Invoking ERISA protection provides an opening for proponents of multiple-employer plans with voluntary employer participation, an approach favored by Vermont, and included in a package of retirement incentives sponsored by Senate Finance Committee Chairman Orrin Hatch, R-Utah, who led the Senate vote against the safe harbors.

State officials might also rethink whether to make their programs voluntary or mandatory for employers. The mandatory auto-enrollment IRA programs enacted in five states to date were designed to remove employers from any fiduciary-related decisions and potential liability, but mandates also draw stronger opposition from business and financial services groups.

The question of ERISA protection is widely expected to be raised by opponents in legal challenges.

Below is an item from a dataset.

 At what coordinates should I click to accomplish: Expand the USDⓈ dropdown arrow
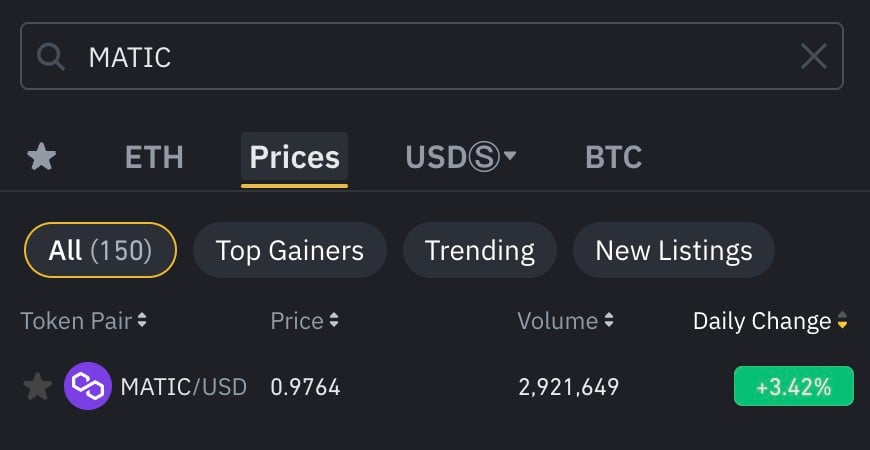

And current plan sponsors will be on alert for new program rules that could impose burdens on them, including how to be exempted, said Will Hansen, senior vice president for retirement policy with the ERISA Industry Committee in Washington, who contends that Oregon violated ERISA pre-emption principles. “We can educate other states as they develop their programs how infringing on employers who provide a retirement plan only harms the overall retirement system,” he said.

State officials who have already gone through legislative and legal scrutiny say they are ready.

“Oregon's program has been very carefully constructed and includes excellent saver protections,” OregonSaves Executive Director Lisa Massena posted on LinkedIn after the Senate vote. “We are staying the course.”

Officials in the other states at the forefront echo that resolve. “This changes very little,” said Hank Kim, executive director and counsel of the National Conference on Public Employee Retirement Systems. “We lost one tool in our toolbox that we didn't have before. States started down this path before this, and it will continue.”

And despite all the federal-vs.-states drama, there could be a silver lining, said Shai Akabas, director of fiscal policy for the Bipartisan Policy Center in Washington. “The fact they have now effectively opposed the state direction means that there is a hole for those who don't have access. I think that does put the onus on federal policymakers to offer a solution. There is a recognition that something needs to get done.”